**WORK INSTRUCTION:** Exact copy, pictures omitted: the line holding "x graph marker" and every line after it down to the end of the entries.

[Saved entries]
□ □ □
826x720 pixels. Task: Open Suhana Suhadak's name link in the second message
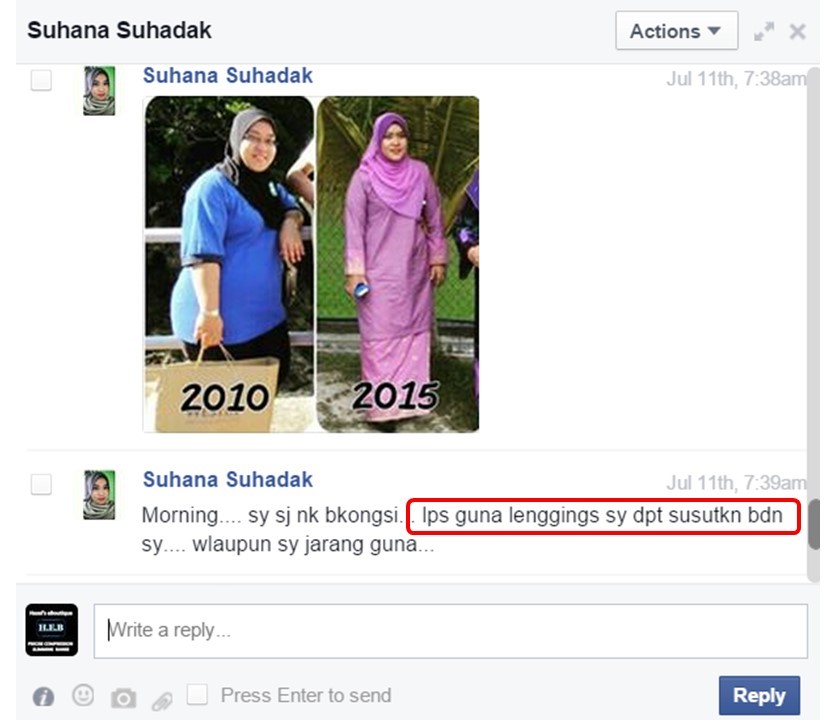tap(228, 479)
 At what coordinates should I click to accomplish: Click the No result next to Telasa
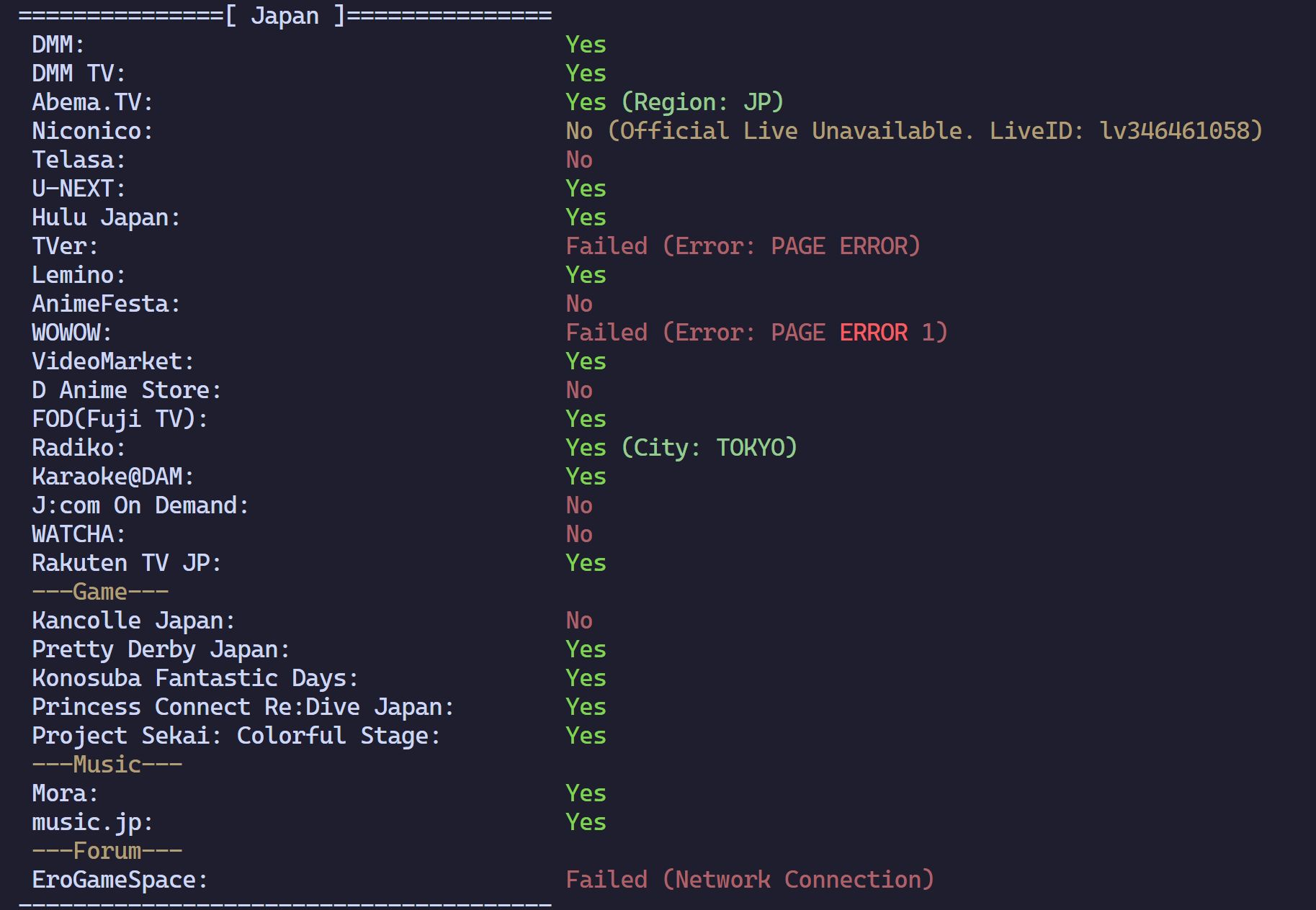[579, 160]
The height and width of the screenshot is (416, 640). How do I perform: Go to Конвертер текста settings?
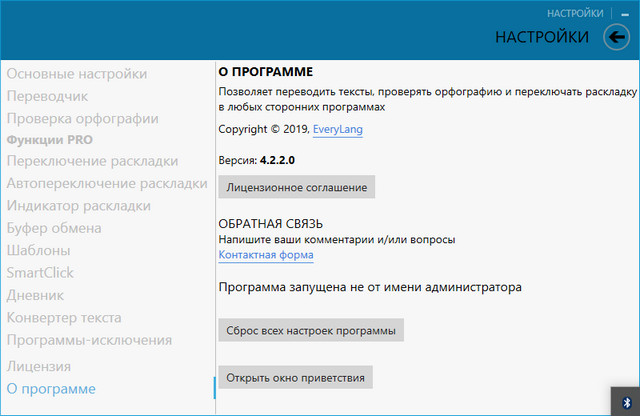pyautogui.click(x=64, y=318)
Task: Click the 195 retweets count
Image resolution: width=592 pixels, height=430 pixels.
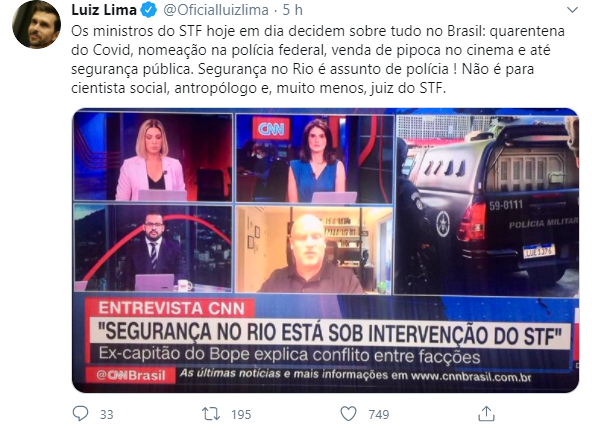Action: pyautogui.click(x=241, y=415)
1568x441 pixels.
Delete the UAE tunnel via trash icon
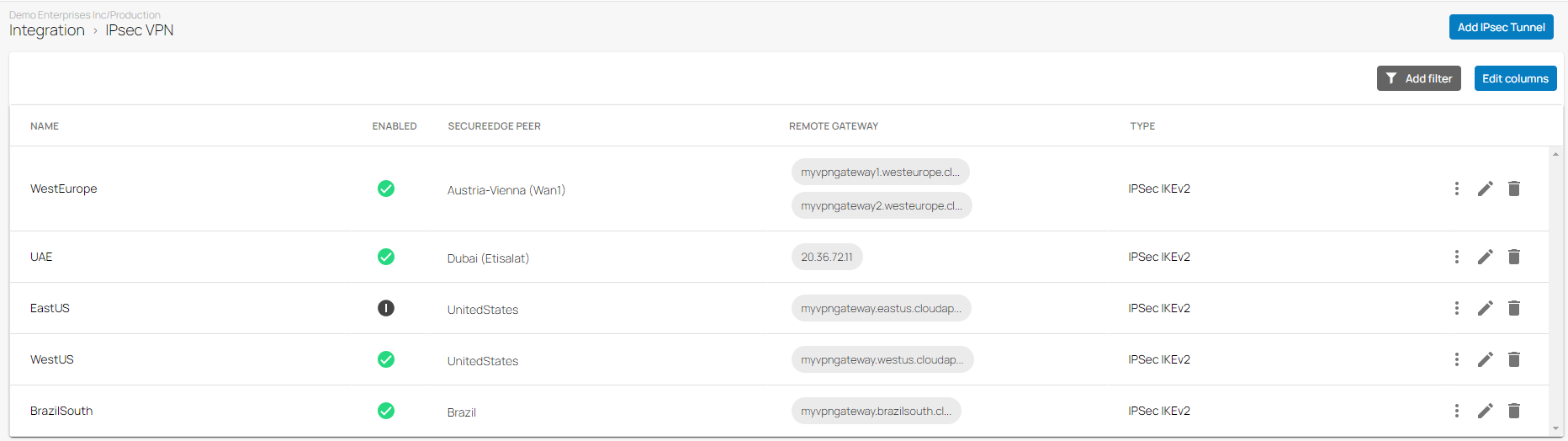(x=1513, y=257)
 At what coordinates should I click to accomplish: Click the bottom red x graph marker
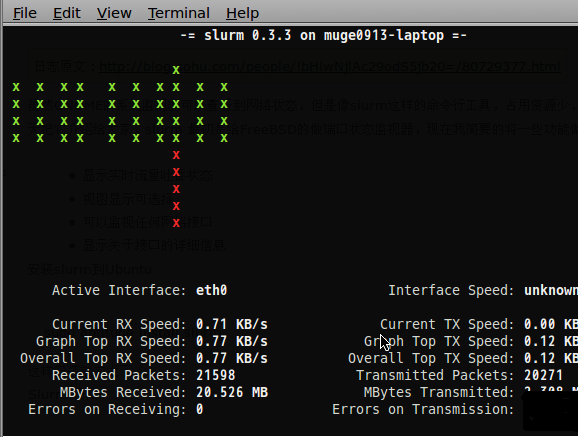point(176,223)
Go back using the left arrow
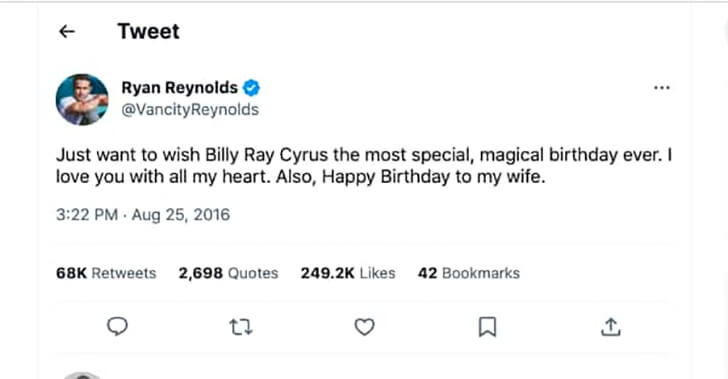The image size is (728, 379). [67, 32]
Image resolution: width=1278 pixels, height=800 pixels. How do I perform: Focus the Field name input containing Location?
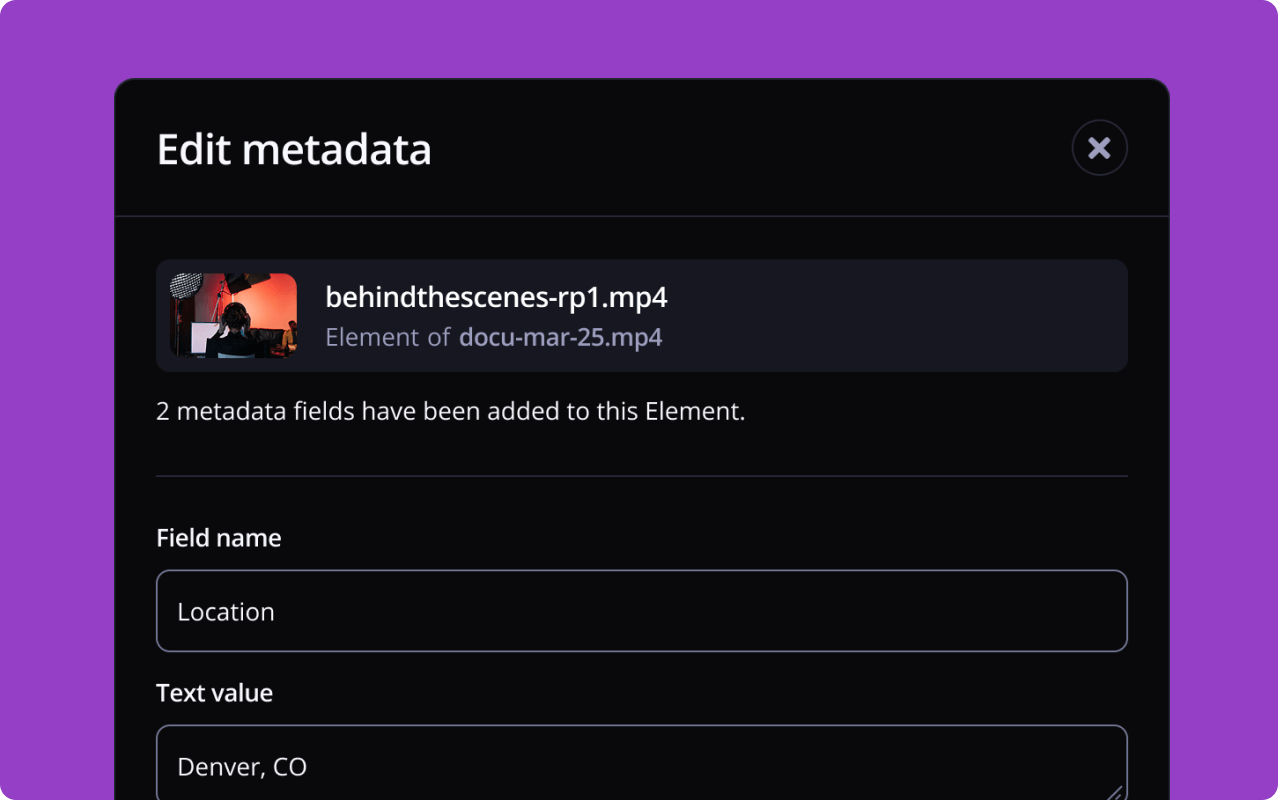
□ □ □
**ANSWER SECTION:**
 At what coordinates should I click to accomplish: Click the bottom red x graph marker
point(176,223)
Go back using the left arrow
The image size is (728, 379). [67, 32]
Image resolution: width=1278 pixels, height=800 pixels. How do I perform: Focus the Field name input containing Location?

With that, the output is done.